Os problemas de saúde não deixaram Fabinho estudar direito. Aprendeu mais em casa, e com professoras que iam aos hospitais. Tinha uma curiosidade espontânea. Gostava de consertar eletrodomésticos, e às vezes conseguia, segundo o pai. Também colecionava fotografias e informações sobre ônibus e caminhões. No computador da irmã, fez um arquivo sobre como dirigi-los.
No último aniversário, entre o Natal e o Ano-Novo passados, os pais lhe fizeram uma festa surpresa. “A gente se virava para dar uma festinha, os vizinhos ajudavam, porque ele merecia, por passar por tanta coisa”, diz Maria das Graças. Seus 14 anos foram cercados dos amigos e parentes mais próximos e amigos da vizinhança. Depois do bolo e das fotografias em que sempre saía fazendo caretas, jogou videogame com os meninos da rua.
No condomínio Cesar Maia, com suas quadras numeradas e ruas batizadas com letras, o menino da casa 37 da Rua F suscitava um misto de pena e admiração. Sua luta pela vida fazia dele uma espécie de herói e símbolo de superação. Cada vez que ele sumia, para tratamentos, surgia uma incerteza sobre sua volta. “Era uma felicidade vê-lo de novo brincando na rua depois de um sumiço. Ele dava esperança para a vida da gente”, diz a vizinha da casa 69, a dona de casa Rosemary Gonçalo da Silva. No mês passado, Fabinho deixou a todos preocupados quando desapareceu numa ambulância de manhãzinha. E, desta vez, não voltou.
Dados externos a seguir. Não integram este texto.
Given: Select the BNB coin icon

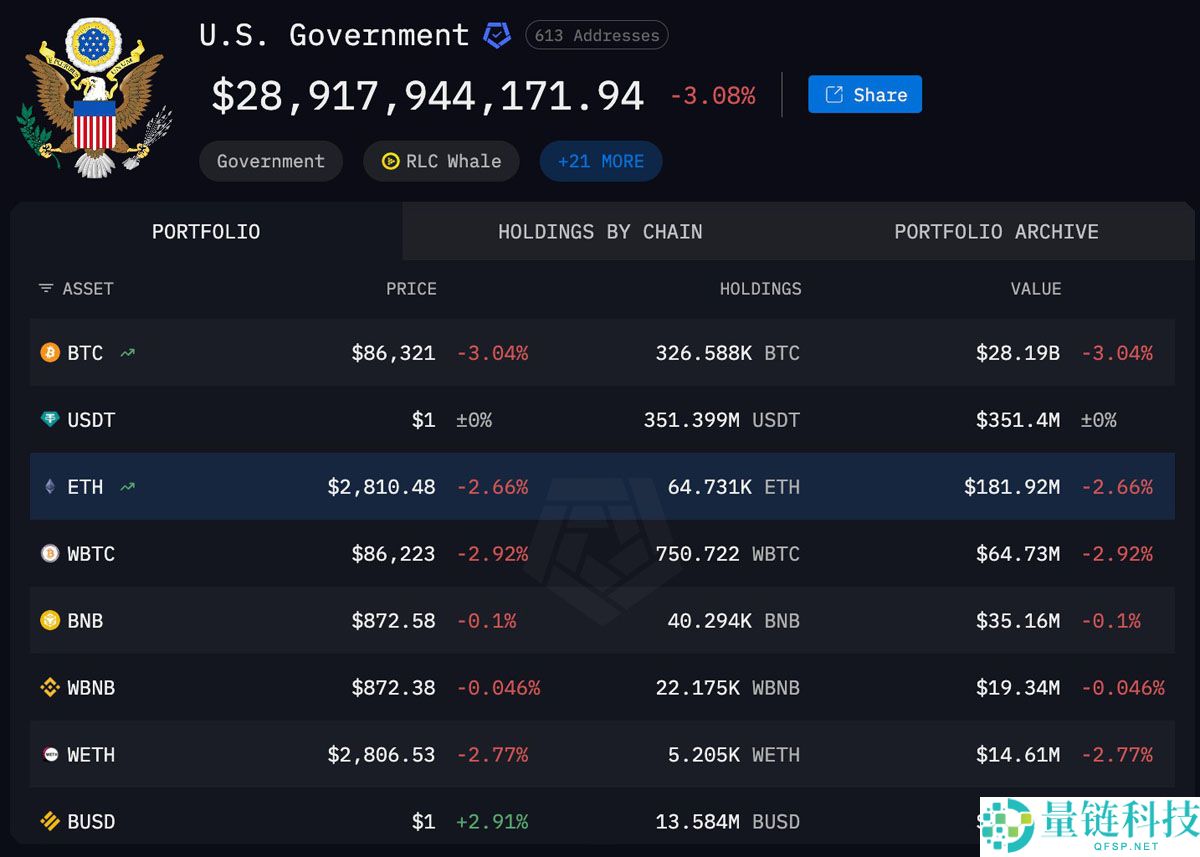Looking at the screenshot, I should (x=52, y=621).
Fabinho era um adolescente típico de muitas maneiras – a paixão por música e jogos eletrônicos. A irmã, Fiama, diz que fica com saudades do irmão quando vê novelas. “Ele adorava e sabia todas as músicas. Tinha uma memória incrível.” Também sonhava em ter um quarto só para ele, já que, desde pequeno, dormia com os pais. Mas Fabinho era bem diferente em outros aspectos. Tantos tratamentos e remédios frearam seu desenvolvimento. Tinha 14 anos, mas corpo de 10. Na vizinhança, muitos garotos que eram seus amigos quando mais novos passaram a rejeitá-lo. Nos últimos anos, ia menos à rua. “Ele me contou que alguns estavam chamando ele de esquisito”, diz a mãe. Dos que continuaram fiéis, se destaca Iúri da Silva, de 12 anos. Os dois viviam um na casa do outro. Com a piora na saúde de Fabinho, Iúri passava horas na casa 37, para longas maratonas de videogame e brincadeiras com carrinhos de ferro.
Já no fim, as alegrias de Fabinho foram escasseando. Andava poucos metros e já ficava cansado ou começava a tossir. Passou a ir à pracinha apenas para ficar sentado nos bancos vendo as outras crianças brincar. Depois, nem isso. Tinha de recorrer à nebulização e muitos copos d’água para conter a tosse. Adeus bicicleta, futebol e pique na rua. “Ele passou por quase tudo sem reclamar. Mas na semana que morreu me disse que estava cansado demais. Ele tinha crises de tosse tão fortes que ficava com a boca e as unhas roxas”, diz a mãe. De tudo, Maria das Graças tem apenas um arrependimento: não ter deixado Fabinho tomar banho de chuva. Ele sempre quis, mas ela, preocupada com sua saúde, proibia. “Agora fico imaginando meu filho correndo na chuva, molhado e feliz.”